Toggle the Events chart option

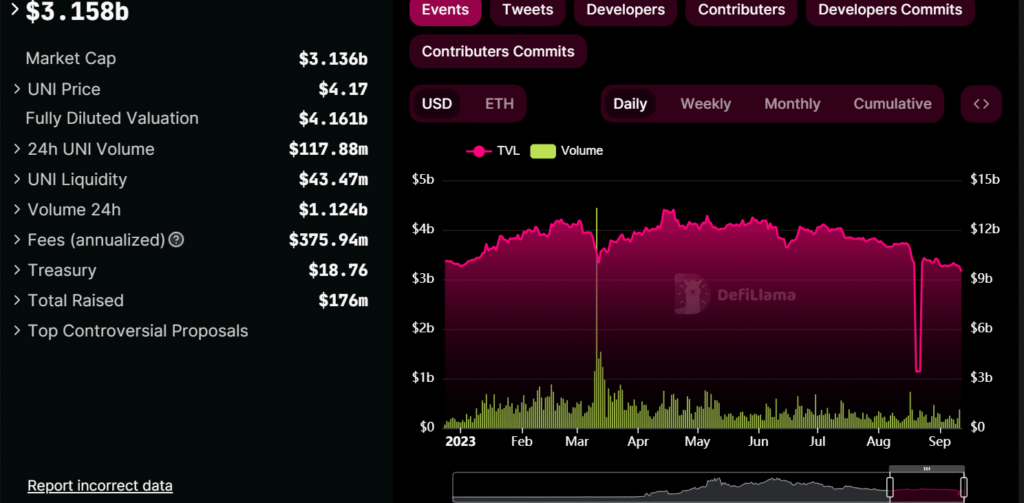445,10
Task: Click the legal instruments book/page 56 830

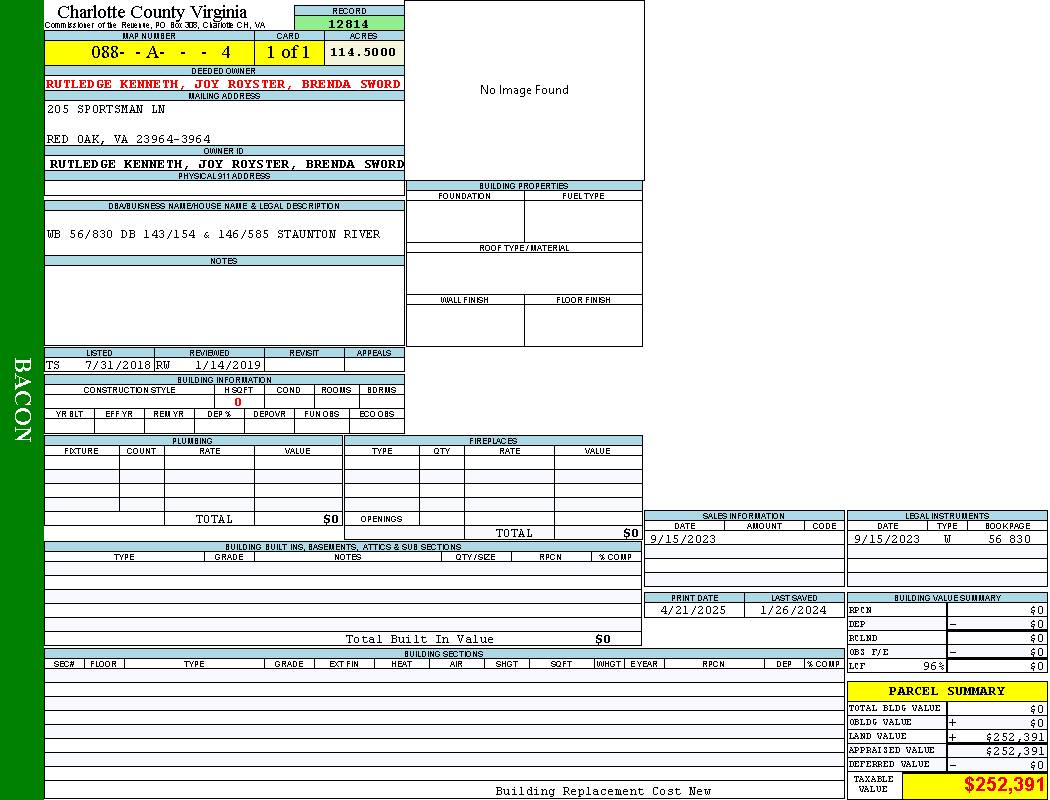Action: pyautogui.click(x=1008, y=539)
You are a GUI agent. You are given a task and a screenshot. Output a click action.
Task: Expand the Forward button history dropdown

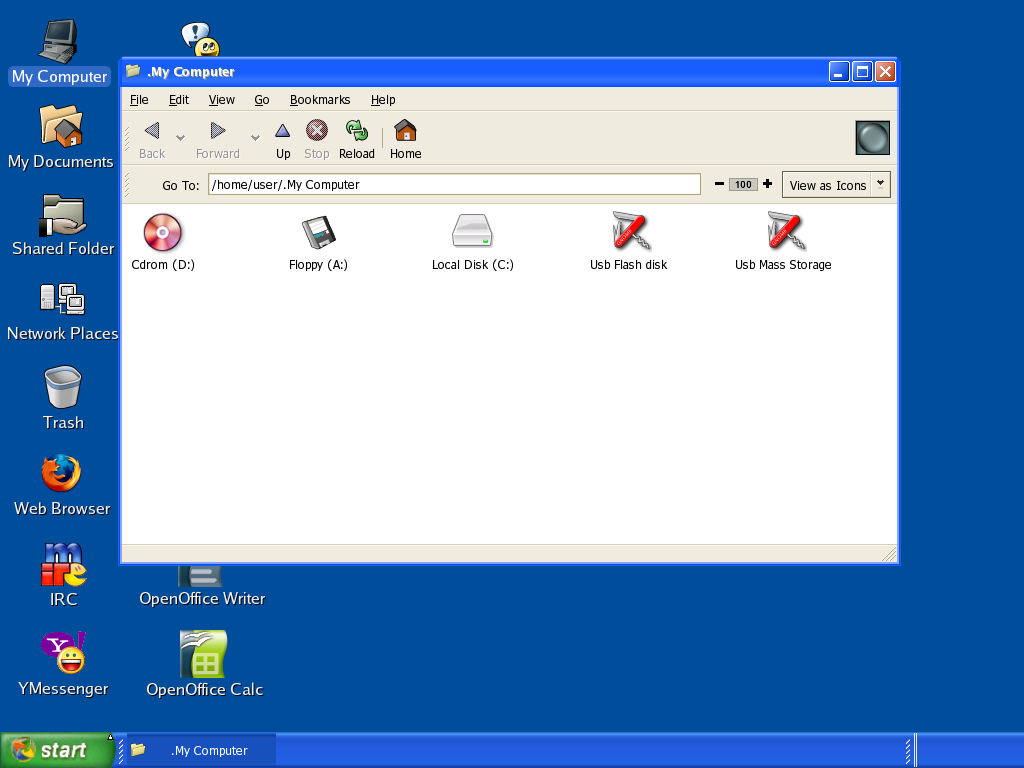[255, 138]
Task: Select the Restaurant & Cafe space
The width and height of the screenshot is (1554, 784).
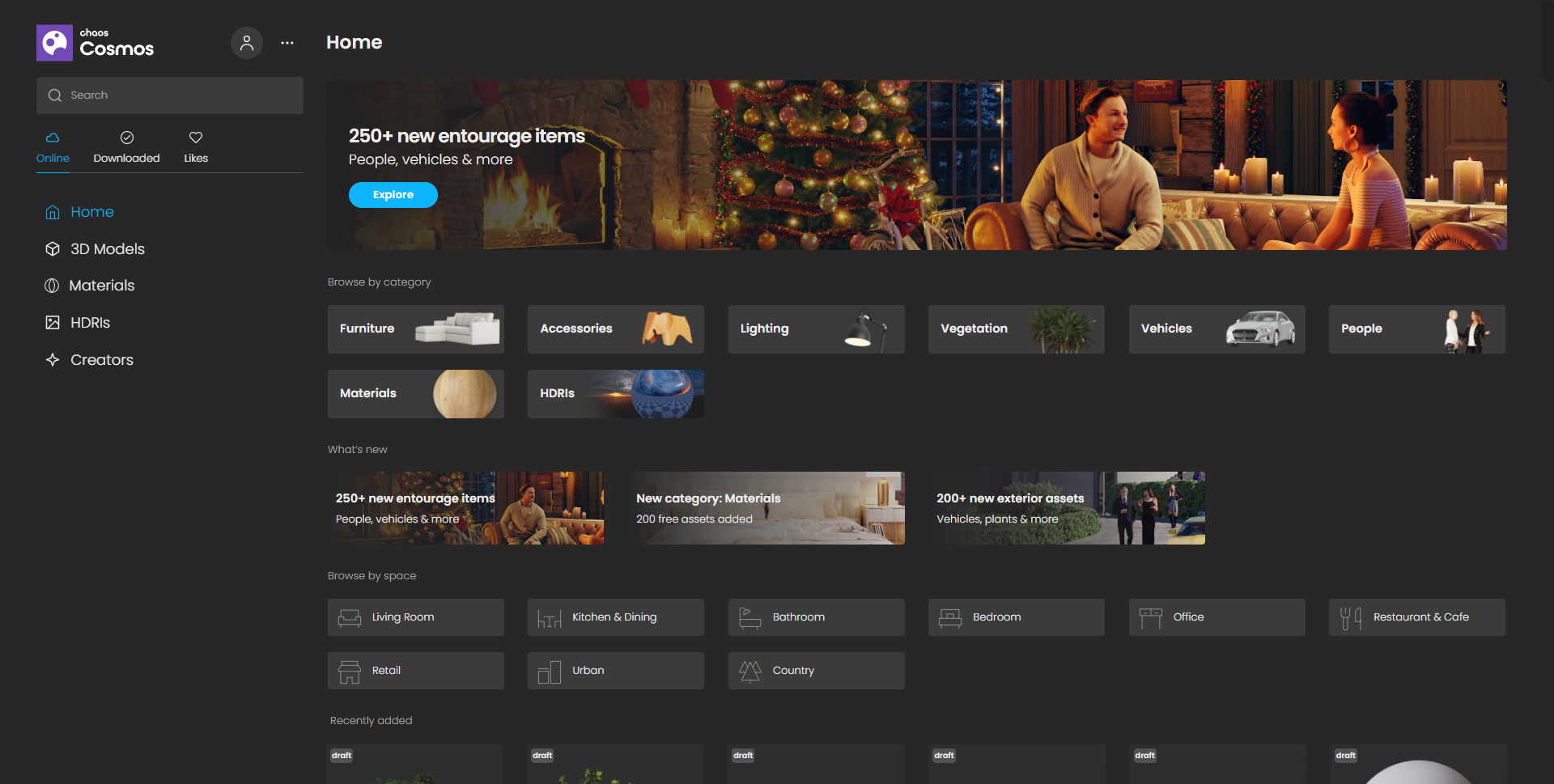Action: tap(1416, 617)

→ Problem description: Echo back the records from the line containing "You are a GUI" through the end of the records, both ends included. Omit the pictures.

→ Result of the task:
You are a GUI agent. You are given a task and a screenshot. Output a click action.
Task: Expand the Forward button history dropdown

[255, 138]
Task: Select the Restaurant & Cafe space
The width and height of the screenshot is (1554, 784).
Action: tap(1416, 617)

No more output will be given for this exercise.